Be advised, we have an active shooter incident taking place at the corner of Juniper and Montfort. All sworn members are to report to the Command Post at 320 Juniper, the Pizza Heaven parking lot, and await further instructions. All responding members are to ensure they have their body armor. This is an active shooter situation. I repeat, all sworn members are to report—

Hugh didn’t hear the rest of the announcement. He was already running out the door.


LOUIE WAS WRITING DOWN NOTES in Joy Perry’s file when Harriet came back into the procedure room. She had settled the patient in recovery and had moved the products of conception to the lab room, where she would do a second review. Now she started stripping the paper from the examination table, getting it ready for the next patient. You could never say that their nurses didn’t work their asses off, that’s for sure. “You got any Halloween candy?”

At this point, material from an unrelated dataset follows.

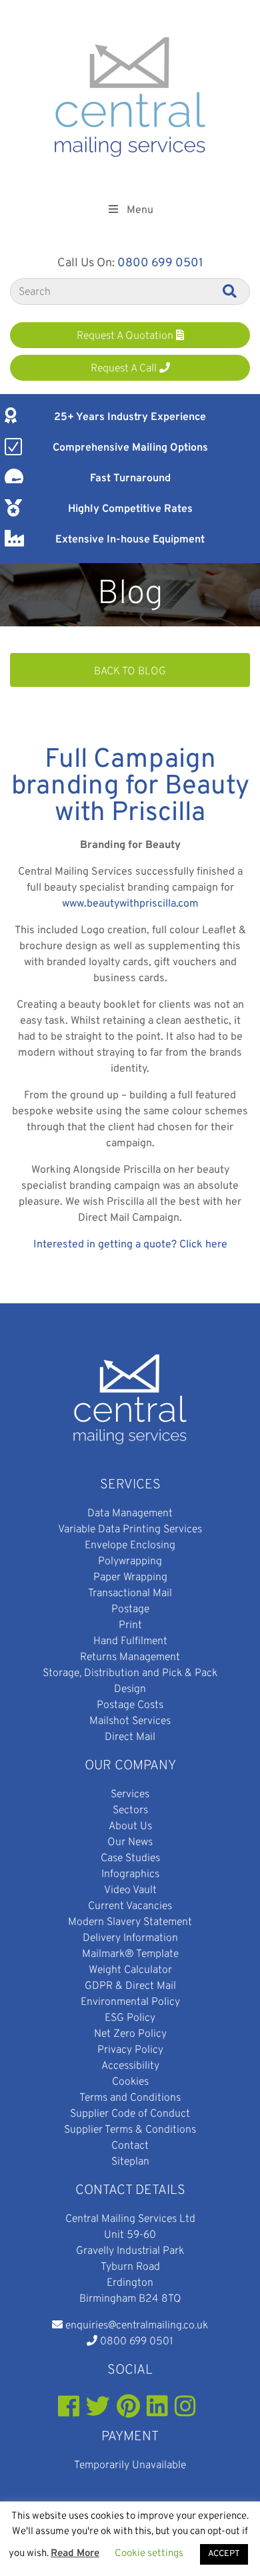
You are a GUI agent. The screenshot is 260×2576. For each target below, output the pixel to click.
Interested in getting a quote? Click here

Harriet laughed. “If you keep taking my stash there won’t be any by the time it’s Hallo—”

Whatever she said faded away as a rain of bullets exploded outside the procedure room.

Louie grabbed Harriet and pulled her down to the floor behind the examination table. He put his finger to his lips, for silence. He should have closed the door. Why hadn’t he closed the door?

He knew, right away, what was happening. This was the nightmare that he couldn’t remember when he woke up in a cold sweat; this was the bogeyman, all grown up; this was the other shoe dropping. It was not that he had obsessed about violence as an abortion provider, but he had been aware of the possibility. He had had colleagues who were hurt. Louie couldn’t let himself worry over what might happen to him if he was going to keep doing his job. He knew abortion doctors who wore masks to work to conceal their identities; he had never wanted to be one of those people. What he did was honorable and just. What he did was human. He wasn’t going to hide.

It was not that he had na?vely believed this day might not come. In 1993, an arsonist had burned down the Center, and Vonita had had to rebuild. In 1998, after the abortion clinic in Birmingham was bombed by Eric Rudolph, Louie had gone to offer his support. He remembered the ATF mapping out the trajectory of the bomb, which had been full of nails: pink string, pulled tight from where the bomb had been placed to every chair in the waiting room and the receptionist’s desk, a spider’s web of intended damage. And yet he had listened to the phone ring as new appointments were made and had watched women march right past news trucks to have their abortions. After that, Vonita had contemplated putting bulletproof glass around the reception desk, like her husband had told her to do, but if the patients were strong enough to push past the protesters who told them they were going to hell, shouldn’t the staff be brave enough to meet them face-to-face?

Now, Louie was shaking, hard. He tried to hear where the shots were being fired—if they were getting closer—but there was a strange distortion in the sound. It wasn’t, he thought, like the movies made it out to be. On the heels of that: this was a fact he wished he had never had to learn.

On his first day at the Center, Louie had arrived early. He walked across the parking lot, where he ran into a little old lady carrying a chair. May I? he asked, taking it from her. She thanked him, and a few hundred feet later said that this was her spot. Louie unfolded the chair and realized he was smack in the center of a group of protesters. He walked away and ducked into Lenny’s Sub Shop across the street, where he ordered a chicken salad sandwich and a Diet Coke and sat at the counter. A few minutes later he realized that someone was standing at the window taking his picture—the old lady he’d helped. Do you know her? the waitress asked, and Louie said no, he had never been in Mississippi before today, but that he worked across the street at the Center. The waitress rapped on the window. If you ain’t buying anything, stop loitering, she said. She turned to Louie. Those people need to mind their own business, she said.

When Louie finished his sandwich, the old lady was waiting for him. She followed him across the street, shouting the whole time. You should be ashamed of yourself. You’re not a real doctor. You’re a butcher.